Calorie Intake Calculator

Scientifically calculate your daily calorie needs to reach your weight goals. Whether you want to lose fat, build muscle, or maintain your physique, knowing your numbers is the first step.

Updated Oct 21, 2025By GPA Calculators Team

Calorie Intake Calculator

Calculate your optimum daily calorie intake for weight loss, maintenance, or muscle gain.

Male
Female
cm
kg

Understanding Calories and Weight Control

At its core, weight management is an energy balance equation. A calorie is simply a unit of energy. If you consume more energy (calories) than your body burns, you gain weight. If you consume less, you lose weight. This calculator uses your personal metrics to identify your specific "tipping point" or maintenance level.

Key Concepts Defined

BMR (Basal Metabolic Rate)

The number of calories your body needs just to exist—breathing, circulating blood, cell production—if you stayed in bed all day.

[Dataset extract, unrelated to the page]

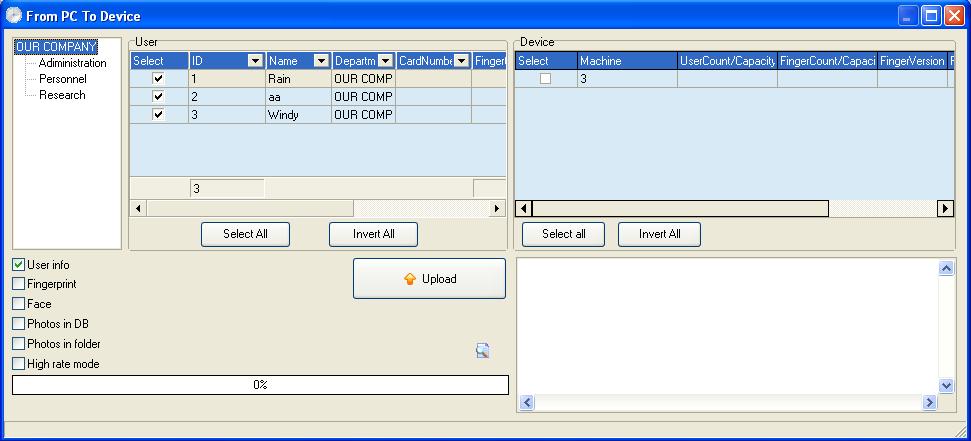
Task: Click the Upload button
Action: [429, 279]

TDEE (Total Daily Energy Expenditure)

Your BMR plus all the calories you burn through movement, exercise, and digestion. This is your "maintenance" number.

Calorie Deficit

Eating fewer calories than your TDEE. This forces your body to use stored energy (fat) for fuel, resulting in weight loss.

How This Calculator Works

We use the Mifflin-St Jeor Equation to estimate your BMR. A systematic review by the American Dietetic Association found this to be the most reliable formula for estimating BMR in healthy individuals.

Once your BMR is calculated, we multiply it by an "Activity Factor" to determine your TDEE. This factor ranges from 1.2 (for sedentary lifestyles) to 1.9 (for extremely active athletes).

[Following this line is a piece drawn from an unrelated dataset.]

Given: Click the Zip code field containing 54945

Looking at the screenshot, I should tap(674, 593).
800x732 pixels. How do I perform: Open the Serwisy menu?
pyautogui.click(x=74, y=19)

Finally, to generate your target results:

  • For Weight Loss, we subtract 500-1000 calories from your TDEE (safe range).
  • For Weight Gain, we add 250-500 calories to your TDEE (muscle building range).
  • For Maintenance, the target equals your TDEE.

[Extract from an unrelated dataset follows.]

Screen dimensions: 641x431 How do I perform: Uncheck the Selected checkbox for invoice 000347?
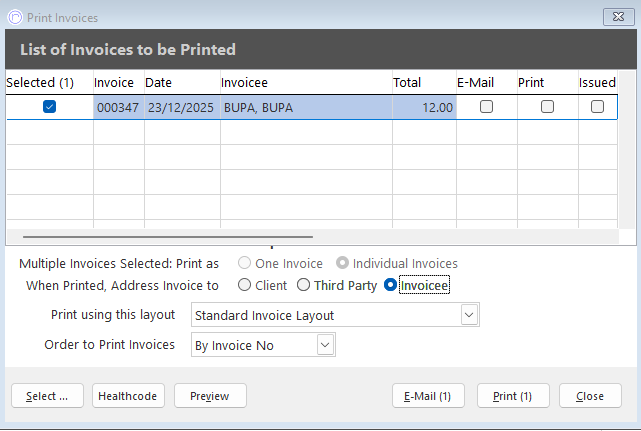coord(49,107)
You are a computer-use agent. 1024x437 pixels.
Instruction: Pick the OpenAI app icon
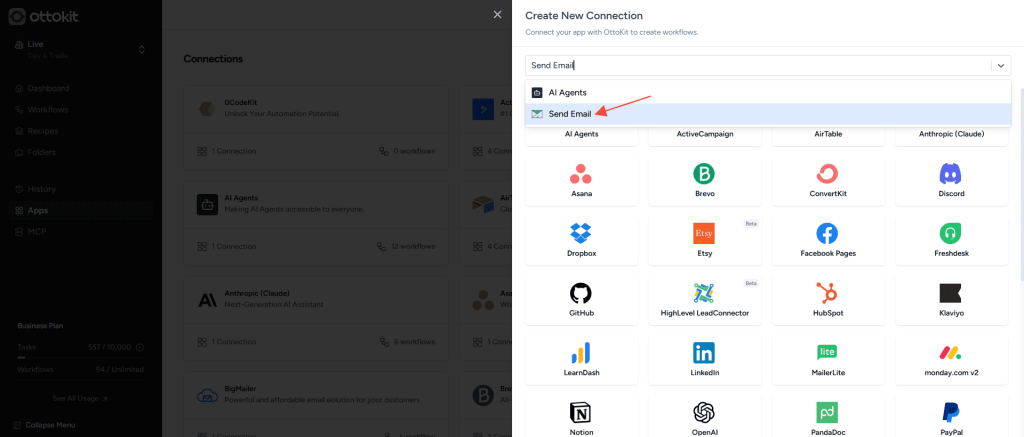(x=704, y=412)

Tips for Successful Weight Management

Track Accurately

Most people underestimate how much they eat. Use a food scale and a tracking app for at least a few weeks to learn portion sizes.

Prioritize Protein

Protein helps preserve muscle mass while losing fat and keeps you feeling fuller for longer, making it easier to stick to a deficit.

Don't Cut Too Low

Eating below your BMR for extended periods can slow your metabolism and lead to nutrient deficiencies. Slow and steady wins.

Adjust Over Time

As you lose weight, your BMR decreases. You will need to recalculate your needs every 5-10 lbs of weight loss.